Hollywood's problems portraying religion go way beyond Islam and Muslims
When President Barack Obama visited the Islamic Society of Baltimore this month in his first visit to a mosque during his presidency, he issued a sharp rebuke to the entertainment industry.
"Part of what we have to do is to lift up the contributions of the Muslim-American community not when there's a problem, but all the time," Obama said. "Our television shows should have some Muslim characters that are unrelated to national security. It's not that hard to do. "
I'm with Obama in believing that it's long past time that Hollywood moved beyond its tired Muslim terrorist plots and into a broader representation of people who practice Islam both at home and abroad. But I think he's making a mistake in comparing the representation of Muslims to that of African-Americans, and not just because Muslims are people of many races and ethnicities.
Islamophobia certainly plays a role in the persistence of these storylines. But if Hollywood has trouble telling stories about Muslims in other contexts, that's in part because the entertainment industry isn't good at talking about the daily practice of religion, no matter what a character's faith is.
Hollywood tends to use religion to drive the plot of a show or movie.

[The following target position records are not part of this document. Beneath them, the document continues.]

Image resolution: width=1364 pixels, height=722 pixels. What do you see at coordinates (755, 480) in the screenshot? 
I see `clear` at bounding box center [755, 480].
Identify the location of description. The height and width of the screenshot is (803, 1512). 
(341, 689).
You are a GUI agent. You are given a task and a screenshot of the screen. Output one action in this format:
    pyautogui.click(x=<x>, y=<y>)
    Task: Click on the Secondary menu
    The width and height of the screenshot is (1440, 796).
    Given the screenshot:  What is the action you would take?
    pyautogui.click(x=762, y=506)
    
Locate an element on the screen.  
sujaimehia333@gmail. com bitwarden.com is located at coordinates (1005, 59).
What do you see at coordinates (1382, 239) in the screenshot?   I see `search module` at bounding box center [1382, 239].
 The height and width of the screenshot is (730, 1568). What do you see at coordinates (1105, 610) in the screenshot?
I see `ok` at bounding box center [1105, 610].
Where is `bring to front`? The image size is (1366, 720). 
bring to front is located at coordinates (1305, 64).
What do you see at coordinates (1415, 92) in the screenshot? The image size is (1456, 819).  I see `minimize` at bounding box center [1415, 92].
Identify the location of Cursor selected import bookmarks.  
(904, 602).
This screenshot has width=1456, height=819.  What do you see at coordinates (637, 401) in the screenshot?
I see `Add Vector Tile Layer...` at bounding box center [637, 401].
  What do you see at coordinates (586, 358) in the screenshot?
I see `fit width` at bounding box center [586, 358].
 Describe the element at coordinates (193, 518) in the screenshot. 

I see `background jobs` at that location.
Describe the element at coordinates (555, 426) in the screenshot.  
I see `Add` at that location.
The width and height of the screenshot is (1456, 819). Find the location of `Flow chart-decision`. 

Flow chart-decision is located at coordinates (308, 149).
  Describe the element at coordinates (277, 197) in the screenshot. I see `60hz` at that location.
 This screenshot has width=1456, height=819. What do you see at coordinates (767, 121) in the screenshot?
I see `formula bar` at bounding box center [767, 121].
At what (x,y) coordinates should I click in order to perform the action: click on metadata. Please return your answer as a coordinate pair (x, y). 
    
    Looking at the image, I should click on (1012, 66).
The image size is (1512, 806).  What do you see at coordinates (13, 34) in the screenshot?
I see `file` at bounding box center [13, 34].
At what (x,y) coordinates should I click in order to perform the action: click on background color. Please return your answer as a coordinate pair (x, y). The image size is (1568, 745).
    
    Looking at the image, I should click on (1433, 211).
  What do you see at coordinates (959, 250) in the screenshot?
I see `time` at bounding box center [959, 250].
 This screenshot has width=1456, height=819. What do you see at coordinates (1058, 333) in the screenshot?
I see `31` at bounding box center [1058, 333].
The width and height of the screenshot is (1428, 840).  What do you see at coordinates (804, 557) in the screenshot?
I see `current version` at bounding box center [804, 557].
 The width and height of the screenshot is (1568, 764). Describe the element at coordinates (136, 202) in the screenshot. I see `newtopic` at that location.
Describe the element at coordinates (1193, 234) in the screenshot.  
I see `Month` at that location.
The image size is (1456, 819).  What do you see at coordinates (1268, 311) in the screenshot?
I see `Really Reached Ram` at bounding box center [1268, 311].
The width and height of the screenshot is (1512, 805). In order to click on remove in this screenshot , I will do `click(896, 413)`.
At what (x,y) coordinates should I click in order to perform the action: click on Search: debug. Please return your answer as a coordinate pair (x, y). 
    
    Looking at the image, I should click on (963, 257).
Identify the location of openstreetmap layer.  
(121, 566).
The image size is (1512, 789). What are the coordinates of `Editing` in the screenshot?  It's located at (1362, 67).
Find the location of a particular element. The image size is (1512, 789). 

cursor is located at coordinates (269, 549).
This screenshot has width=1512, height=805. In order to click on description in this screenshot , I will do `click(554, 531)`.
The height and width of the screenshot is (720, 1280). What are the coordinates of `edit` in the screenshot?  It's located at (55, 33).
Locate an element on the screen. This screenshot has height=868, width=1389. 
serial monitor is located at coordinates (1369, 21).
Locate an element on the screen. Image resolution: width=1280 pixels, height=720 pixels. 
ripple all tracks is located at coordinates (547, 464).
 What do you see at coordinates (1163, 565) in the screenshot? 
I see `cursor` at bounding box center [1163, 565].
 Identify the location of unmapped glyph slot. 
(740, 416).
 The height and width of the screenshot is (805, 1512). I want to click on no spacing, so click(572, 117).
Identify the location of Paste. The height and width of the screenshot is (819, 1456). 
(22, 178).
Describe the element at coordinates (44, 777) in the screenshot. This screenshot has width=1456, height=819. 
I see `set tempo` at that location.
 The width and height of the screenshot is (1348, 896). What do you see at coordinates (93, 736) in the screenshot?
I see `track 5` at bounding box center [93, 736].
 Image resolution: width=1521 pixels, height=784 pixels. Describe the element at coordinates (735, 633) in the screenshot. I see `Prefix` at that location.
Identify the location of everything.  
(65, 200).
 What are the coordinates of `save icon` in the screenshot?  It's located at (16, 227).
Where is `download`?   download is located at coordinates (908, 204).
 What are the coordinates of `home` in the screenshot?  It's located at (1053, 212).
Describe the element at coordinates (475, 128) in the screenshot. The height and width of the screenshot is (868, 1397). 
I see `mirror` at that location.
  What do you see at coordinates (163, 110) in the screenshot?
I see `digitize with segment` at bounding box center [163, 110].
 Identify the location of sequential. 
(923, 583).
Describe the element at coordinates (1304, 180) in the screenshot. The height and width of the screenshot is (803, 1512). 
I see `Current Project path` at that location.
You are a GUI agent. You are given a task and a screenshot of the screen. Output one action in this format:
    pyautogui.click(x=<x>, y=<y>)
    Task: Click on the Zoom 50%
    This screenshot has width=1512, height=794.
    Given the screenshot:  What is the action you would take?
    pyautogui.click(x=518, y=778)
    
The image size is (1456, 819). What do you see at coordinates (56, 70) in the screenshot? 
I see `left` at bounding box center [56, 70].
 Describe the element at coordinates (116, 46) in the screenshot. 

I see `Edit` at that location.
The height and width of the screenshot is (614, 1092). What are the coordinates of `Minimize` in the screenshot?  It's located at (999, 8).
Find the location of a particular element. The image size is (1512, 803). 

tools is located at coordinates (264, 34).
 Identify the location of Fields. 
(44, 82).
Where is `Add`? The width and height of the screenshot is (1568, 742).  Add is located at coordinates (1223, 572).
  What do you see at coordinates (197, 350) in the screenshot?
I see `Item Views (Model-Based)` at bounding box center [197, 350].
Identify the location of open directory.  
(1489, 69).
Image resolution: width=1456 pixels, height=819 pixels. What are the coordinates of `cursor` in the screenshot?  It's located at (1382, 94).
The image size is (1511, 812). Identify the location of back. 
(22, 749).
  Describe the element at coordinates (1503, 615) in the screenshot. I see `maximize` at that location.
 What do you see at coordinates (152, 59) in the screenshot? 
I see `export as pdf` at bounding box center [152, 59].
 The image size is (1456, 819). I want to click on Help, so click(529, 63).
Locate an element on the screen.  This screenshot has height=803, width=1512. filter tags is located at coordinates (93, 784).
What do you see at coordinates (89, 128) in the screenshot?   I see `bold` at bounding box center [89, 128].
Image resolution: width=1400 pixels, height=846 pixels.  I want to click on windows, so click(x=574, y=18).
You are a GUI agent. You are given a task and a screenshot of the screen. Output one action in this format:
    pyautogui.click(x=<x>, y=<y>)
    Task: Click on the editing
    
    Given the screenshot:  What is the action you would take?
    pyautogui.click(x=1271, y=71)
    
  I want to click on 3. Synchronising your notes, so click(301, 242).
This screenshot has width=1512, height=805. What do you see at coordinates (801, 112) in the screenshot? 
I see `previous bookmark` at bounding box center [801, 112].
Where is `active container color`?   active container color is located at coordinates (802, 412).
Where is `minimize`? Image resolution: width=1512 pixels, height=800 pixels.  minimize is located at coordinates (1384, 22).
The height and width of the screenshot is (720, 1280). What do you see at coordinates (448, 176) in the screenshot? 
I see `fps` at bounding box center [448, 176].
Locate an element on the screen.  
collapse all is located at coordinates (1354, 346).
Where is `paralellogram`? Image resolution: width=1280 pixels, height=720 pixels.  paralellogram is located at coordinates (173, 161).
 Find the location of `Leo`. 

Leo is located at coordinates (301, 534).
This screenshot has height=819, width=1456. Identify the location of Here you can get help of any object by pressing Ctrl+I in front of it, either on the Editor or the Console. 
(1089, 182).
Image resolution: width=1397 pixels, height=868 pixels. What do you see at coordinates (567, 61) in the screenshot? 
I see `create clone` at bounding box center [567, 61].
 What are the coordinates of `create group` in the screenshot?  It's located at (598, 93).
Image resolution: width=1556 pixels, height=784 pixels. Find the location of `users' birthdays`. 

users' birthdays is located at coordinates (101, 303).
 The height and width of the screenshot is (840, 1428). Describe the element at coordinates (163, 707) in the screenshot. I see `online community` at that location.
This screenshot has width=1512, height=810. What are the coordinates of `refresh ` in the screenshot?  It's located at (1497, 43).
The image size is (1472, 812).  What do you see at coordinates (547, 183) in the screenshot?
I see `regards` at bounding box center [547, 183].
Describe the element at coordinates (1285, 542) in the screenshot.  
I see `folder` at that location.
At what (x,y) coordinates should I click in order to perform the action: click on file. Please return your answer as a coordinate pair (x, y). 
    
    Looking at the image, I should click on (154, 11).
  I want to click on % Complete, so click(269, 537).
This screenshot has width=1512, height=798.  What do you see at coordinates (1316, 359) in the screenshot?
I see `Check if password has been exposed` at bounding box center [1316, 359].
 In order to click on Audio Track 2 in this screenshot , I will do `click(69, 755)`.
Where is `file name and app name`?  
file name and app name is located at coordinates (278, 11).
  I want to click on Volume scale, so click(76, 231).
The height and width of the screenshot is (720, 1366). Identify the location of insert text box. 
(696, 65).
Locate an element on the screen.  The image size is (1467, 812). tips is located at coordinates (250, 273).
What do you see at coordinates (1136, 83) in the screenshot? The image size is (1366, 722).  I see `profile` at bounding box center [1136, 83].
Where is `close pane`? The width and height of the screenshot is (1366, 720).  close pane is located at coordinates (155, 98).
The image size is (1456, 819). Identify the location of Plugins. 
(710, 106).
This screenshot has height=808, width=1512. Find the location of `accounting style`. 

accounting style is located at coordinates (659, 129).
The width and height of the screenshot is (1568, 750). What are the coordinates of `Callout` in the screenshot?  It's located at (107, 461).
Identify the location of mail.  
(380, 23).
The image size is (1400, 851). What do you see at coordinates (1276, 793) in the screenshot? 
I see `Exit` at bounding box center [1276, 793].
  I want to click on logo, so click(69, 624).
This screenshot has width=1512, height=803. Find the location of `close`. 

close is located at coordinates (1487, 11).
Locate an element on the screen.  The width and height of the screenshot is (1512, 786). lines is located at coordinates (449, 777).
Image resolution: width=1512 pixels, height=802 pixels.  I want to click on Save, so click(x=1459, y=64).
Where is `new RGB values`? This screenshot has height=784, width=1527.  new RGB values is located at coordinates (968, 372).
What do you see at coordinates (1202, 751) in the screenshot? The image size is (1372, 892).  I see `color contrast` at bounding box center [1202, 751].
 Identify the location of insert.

"Spotlight," Tom McCarthy's Oscar-nominated movie about the Boston Globe's reporting on the Catholic church's coverup of widespread sexual abuse by a startling number of priests, is terrific not least because it examines the power of the church in the region in a way that goes beyond ethnic color.
The film paints a portrait of the lawyers, school administrators, police officers and ordinary civilians who deferred to Cardinal Bernard Law (Len Cariou) or carried out his wishes, and tallies the cost that dissenters paid for speaking out against the church.
In the CW's darling telenovela "Jane the Virgin," Jane's (Gina Rodriguez) Catholic faith is the key to explaining her response to a patently absurd situation. Jane, who does not plan to have sex until she gets married, is accidentally inseminated and becomes pregnant.
If she wasn't devout, Jane might simply have terminated the pregnancy and extricated herself from the whole mess, and there would be no show as a result.
That mass culture often depicts Muslisms as terrorists absolutely grows out of the prejudices that bloomed like ugly flowers after Sept. 11 and have continued to grow like weeds in the years since.
But these storylines are also a result of the entertainment industry's bias toward using religion to drive the action in storytelling, rather than to flesh out character details or to drive smaller-bore plots.
If Hollywood is going to find new ways to depict both Muslims and the practice of Islam, the industry will have to swim against public sentiment and teach audiences to regard Muslim characters in new ways.
Rather than relying on developing existing tropes, movies and television will have to create their own.